О том, что в Болгарии открылся Международный Дом отдыха журналистов, я услышал, кажется, в начале 1962 года. Попасть туда можно только став членом Союза журналистов СССР. Это обстоятельство как-то ускорило мои намерения: я собрал все свои важнейшие публикации, к тому времени их у меня уже было предостаточно. Не мешкая, получил рекомендации старших коллег и характеристику со студии телевидения, где я работал старшим редактором информационной программы. Решение нашей Карельской организации утвердила Москва, и вот уже у меня в руках кожаная, тёплая книжечка с золотой надписью «Союз журналистов СССР». Хорошее, действенное удостоверение, помогало во многих сложных ситуациях, особенно если надо было срочно достать билет на поезд, на самолёт, получить льготный билет в музей, в московский театр.
…И вот великая радость! Я еду в Болгарию. Еду впервые за границу! Еду в «Международен Дом на журналистите» близ Варны, в двух километрах от сказочных, вожделенных Золотых Песков, которые были на устах у многих, многих наших граждан.
Путёвку в Дом отдыха мне выделили на май, летом едут москвичи, почтенные персоны. Итак, май 1963 года. Целый месяц в Болгарии! Едем поездом, сборная группа, тридцать человек со всей страны.
У нас только сошёл снег, а тут, за окном, я вижу, как деревья постепенно одеваются в зелёное платье. С каждым часом зелень густеет. На глазах происходит чудо — рождение весны, рождение лета.
За окном белые горы! Глыбы скал, сложенные пластами, они поднимаются странными фигурами, столбами. Шустрые мелкие речушки бегут по гладким отмытым камням.
— Яболки моля! Яболки моля! — кричали мальчишки на станциях и протягивали нам в окна краснобокие, чистые тугие яблоки, будто только с ветки.
30 апреля приехали в Софию. А 1 мая, в красный день календаря, наша группа, группа советских журналистов, была удостоена чести быть почётными гостями на Центральной площади рядом с правительственной трибуной, где стоял молодящийся, то и дело снимавший белую лёгкую шляпу перед проходящими колоннами Тодор Живков. Парад и демонстрация прошли быстро и как-то по-домашнему. Танцы в колоннах, светлые улыбки нам, гостям.

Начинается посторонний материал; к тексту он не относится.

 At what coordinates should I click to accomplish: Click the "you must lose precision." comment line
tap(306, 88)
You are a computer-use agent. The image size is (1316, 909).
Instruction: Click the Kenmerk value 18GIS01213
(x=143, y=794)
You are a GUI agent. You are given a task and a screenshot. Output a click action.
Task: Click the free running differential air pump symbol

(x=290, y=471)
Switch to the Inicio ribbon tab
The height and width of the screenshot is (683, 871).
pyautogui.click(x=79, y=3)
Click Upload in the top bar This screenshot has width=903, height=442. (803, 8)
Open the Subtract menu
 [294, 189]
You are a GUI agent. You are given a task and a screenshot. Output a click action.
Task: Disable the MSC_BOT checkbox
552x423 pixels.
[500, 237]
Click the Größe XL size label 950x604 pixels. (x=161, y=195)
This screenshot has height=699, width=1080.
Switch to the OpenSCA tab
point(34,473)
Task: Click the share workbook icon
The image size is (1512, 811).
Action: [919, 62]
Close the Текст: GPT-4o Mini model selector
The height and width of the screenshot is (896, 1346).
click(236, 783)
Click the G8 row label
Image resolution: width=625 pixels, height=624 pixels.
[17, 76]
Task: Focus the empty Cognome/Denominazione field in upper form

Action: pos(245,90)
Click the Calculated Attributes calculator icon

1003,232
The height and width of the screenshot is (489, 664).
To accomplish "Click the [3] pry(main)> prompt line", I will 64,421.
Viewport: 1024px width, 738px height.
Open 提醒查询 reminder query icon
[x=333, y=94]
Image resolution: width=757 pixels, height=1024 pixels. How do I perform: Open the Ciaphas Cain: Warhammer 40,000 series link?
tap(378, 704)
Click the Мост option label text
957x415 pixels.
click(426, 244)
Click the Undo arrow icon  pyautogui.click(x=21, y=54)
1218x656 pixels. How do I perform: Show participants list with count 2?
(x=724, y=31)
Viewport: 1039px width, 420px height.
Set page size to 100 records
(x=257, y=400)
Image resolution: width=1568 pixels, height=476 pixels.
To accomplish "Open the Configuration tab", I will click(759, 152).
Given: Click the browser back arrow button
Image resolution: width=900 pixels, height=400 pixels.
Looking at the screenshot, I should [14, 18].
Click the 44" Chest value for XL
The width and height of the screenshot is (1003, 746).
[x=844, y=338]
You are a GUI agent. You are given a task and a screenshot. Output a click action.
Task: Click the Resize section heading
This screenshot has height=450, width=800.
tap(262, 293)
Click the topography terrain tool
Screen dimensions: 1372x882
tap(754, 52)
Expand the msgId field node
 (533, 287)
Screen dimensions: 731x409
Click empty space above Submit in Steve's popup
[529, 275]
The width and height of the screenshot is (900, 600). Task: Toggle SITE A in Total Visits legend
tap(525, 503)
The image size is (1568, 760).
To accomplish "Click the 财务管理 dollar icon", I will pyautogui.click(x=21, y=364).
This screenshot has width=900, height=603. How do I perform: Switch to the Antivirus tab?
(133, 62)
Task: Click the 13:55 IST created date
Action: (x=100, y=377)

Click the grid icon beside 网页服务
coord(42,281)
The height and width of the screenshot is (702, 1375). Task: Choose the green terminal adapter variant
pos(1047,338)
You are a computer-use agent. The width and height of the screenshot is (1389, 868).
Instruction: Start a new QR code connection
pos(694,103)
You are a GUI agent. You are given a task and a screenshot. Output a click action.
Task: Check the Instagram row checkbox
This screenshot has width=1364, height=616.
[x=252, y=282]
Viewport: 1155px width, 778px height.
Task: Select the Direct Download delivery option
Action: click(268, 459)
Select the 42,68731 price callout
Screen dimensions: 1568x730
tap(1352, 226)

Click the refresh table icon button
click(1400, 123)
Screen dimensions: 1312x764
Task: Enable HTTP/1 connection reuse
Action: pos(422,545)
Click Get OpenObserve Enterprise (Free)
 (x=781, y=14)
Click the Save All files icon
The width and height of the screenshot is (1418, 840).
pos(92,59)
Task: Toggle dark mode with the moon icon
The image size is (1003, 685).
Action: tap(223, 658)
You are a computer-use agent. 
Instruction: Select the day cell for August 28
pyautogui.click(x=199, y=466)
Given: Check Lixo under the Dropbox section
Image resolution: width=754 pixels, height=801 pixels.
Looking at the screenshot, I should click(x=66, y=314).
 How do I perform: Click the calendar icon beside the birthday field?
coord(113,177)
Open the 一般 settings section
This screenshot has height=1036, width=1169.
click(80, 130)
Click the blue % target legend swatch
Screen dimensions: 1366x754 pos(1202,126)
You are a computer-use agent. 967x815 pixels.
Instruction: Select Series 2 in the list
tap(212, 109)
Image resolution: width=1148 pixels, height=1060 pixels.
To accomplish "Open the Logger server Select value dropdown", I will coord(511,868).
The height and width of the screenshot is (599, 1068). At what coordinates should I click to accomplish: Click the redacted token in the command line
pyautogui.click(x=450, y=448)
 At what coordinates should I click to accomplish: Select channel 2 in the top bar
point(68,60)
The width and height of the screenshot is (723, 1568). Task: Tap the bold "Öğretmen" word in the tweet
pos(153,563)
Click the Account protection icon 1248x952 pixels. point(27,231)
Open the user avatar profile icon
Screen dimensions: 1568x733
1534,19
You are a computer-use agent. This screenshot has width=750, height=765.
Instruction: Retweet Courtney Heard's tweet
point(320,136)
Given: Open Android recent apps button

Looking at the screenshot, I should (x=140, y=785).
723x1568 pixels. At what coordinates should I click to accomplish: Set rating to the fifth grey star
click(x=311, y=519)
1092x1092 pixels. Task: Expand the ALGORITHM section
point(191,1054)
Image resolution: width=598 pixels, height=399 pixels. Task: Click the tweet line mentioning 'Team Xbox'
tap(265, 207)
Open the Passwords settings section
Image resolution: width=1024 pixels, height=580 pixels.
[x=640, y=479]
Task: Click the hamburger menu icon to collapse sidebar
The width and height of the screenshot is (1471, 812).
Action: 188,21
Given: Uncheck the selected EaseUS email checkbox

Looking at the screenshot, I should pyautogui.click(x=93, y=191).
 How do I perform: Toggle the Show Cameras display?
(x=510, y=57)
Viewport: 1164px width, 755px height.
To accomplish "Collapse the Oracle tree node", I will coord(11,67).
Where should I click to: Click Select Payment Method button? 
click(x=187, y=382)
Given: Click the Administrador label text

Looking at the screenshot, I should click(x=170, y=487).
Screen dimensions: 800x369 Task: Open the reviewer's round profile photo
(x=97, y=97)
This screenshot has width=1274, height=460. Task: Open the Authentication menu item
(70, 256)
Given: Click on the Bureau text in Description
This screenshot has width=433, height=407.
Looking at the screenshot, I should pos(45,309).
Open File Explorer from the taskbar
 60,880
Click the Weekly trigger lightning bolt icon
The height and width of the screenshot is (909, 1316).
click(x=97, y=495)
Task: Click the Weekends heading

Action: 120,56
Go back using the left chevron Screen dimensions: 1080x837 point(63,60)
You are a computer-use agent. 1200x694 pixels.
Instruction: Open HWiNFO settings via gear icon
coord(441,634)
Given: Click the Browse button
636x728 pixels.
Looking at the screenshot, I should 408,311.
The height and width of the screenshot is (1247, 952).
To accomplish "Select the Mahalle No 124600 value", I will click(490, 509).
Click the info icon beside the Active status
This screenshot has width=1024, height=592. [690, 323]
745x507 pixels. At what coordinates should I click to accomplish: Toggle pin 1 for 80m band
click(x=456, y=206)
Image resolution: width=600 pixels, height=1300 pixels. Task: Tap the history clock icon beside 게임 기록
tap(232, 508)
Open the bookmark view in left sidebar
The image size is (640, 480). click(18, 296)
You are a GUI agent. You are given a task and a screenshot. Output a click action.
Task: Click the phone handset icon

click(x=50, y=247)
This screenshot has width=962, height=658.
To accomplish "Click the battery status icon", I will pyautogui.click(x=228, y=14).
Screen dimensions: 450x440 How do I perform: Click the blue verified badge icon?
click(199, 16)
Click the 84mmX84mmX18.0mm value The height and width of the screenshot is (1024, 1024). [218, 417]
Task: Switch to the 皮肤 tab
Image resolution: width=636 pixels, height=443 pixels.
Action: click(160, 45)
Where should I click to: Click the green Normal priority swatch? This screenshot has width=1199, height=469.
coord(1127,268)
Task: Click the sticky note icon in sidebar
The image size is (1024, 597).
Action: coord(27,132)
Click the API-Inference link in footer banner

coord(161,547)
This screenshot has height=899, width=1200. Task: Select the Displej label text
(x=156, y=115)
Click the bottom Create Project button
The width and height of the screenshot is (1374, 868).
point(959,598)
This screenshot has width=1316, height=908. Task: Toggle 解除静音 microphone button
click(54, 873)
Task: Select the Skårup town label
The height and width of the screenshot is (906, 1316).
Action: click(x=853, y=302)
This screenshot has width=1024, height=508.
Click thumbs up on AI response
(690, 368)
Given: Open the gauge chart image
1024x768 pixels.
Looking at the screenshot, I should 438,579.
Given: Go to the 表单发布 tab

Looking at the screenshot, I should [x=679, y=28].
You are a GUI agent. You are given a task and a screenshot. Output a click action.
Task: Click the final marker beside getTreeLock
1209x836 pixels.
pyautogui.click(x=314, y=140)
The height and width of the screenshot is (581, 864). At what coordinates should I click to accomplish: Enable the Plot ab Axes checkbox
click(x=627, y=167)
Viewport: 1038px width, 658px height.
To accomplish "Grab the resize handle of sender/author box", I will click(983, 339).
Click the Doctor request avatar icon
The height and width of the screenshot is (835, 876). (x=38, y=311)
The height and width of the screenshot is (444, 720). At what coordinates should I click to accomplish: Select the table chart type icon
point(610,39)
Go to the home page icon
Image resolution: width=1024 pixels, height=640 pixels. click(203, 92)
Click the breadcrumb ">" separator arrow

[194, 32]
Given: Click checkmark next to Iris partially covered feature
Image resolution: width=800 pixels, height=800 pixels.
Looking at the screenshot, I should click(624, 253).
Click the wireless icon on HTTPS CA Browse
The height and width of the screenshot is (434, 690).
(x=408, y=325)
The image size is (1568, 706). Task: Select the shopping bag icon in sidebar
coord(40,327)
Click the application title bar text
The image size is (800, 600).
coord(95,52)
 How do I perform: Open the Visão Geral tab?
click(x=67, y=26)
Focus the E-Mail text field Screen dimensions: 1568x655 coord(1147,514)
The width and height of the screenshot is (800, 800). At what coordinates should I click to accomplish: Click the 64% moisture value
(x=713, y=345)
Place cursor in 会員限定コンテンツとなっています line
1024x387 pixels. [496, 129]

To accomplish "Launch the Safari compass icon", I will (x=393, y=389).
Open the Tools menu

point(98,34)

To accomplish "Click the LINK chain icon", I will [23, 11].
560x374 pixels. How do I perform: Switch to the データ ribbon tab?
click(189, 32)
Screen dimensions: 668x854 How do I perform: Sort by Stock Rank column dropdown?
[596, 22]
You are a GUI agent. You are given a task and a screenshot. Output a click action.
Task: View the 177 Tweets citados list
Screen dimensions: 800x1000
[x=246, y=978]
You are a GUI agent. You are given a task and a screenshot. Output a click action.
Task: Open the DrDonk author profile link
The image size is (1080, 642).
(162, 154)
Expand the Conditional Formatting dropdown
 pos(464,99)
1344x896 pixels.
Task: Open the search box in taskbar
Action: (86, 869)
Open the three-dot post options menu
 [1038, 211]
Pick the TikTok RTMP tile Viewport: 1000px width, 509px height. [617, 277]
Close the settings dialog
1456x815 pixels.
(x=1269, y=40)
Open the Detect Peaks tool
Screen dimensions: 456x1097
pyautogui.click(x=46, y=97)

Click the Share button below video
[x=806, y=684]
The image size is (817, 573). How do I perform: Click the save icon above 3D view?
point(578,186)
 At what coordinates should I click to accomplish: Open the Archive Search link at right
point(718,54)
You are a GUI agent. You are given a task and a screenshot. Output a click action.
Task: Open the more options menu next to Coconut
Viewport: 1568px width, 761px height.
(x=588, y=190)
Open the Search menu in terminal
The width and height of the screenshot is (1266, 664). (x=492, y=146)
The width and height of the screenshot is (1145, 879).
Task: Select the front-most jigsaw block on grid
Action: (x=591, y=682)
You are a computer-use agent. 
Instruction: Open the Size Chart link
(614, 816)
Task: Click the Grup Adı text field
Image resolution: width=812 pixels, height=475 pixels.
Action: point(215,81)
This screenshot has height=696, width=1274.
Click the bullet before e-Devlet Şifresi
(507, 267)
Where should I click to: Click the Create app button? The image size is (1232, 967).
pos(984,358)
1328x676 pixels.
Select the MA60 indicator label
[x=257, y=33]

Вечером — долгий утомительный банкет с бесконечными тостами «за мир и вечную дружбу», а утром — снова поезд и недельная поездка по стране. В программе, конечно же, была Шипка, знаменитая, величественная. К ней ехали автобусом по непривычной горной серпантинной дороге, поднимаясь вверх и вверх, минуя ущелья со странными названиями «Тёщин язык», «Момин проход».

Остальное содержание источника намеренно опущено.